* [Consigne] D'après le texte sur l'éthique numérique, quelle part des entreprises françaises anticipe, selon le baromètre 2023 du Conseil National du Numérique, une augmentation des demandes de leurs clients sur l'éthique numérique dans les deux prochaines années ?

Vers une attente sociétale plus forte et une régulation accrue

En 2024, l’éthique numérique n’est plus une option pour les entreprises digitales françaises : elle s’inscrit dans un double mouvement de contrainte réglementaire et de pression sociétale croissantes. Selon le baromètre 2023 du Conseil National du Numérique, “79 % des entreprises françaises anticipent une augmentation – et une diversification – des demandes de la part de leurs clients sur l’éthique numérique dans les deux prochaines années” (source : CNNUM, 2023).

Les prochaines étapes se dessinent autour de :

  • l’intelligibilité et la traçabilité des algorithmes
  • la mesure d’impact social et environnemental à large échelle
  • l’élaboration de référentiels communs et européens sur les critères d’éthique digitale
  • la formation continue de tous les profils en entreprise, pas uniquement des experts

Le label “Numérique Responsable”, la vague des “Chief Ethics Officers” ou encore l’IA Act européen forment les piliers d’une nouvelle époque où l’éthique numérique s’impose, sous peine de sanctions, de perte de confiance… et d’opportunités business.

* [Section de données]
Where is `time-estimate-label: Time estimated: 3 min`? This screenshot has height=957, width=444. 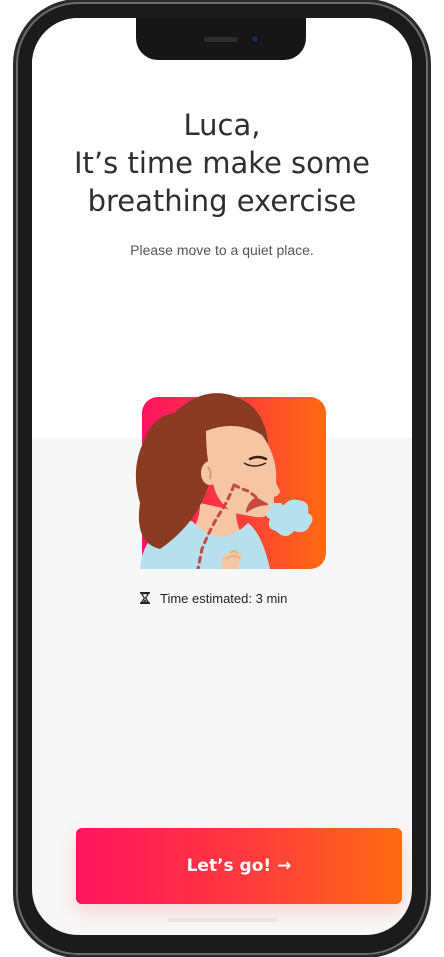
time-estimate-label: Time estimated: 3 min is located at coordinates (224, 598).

* [Résultat attendu] 79 % des entreprises françaises.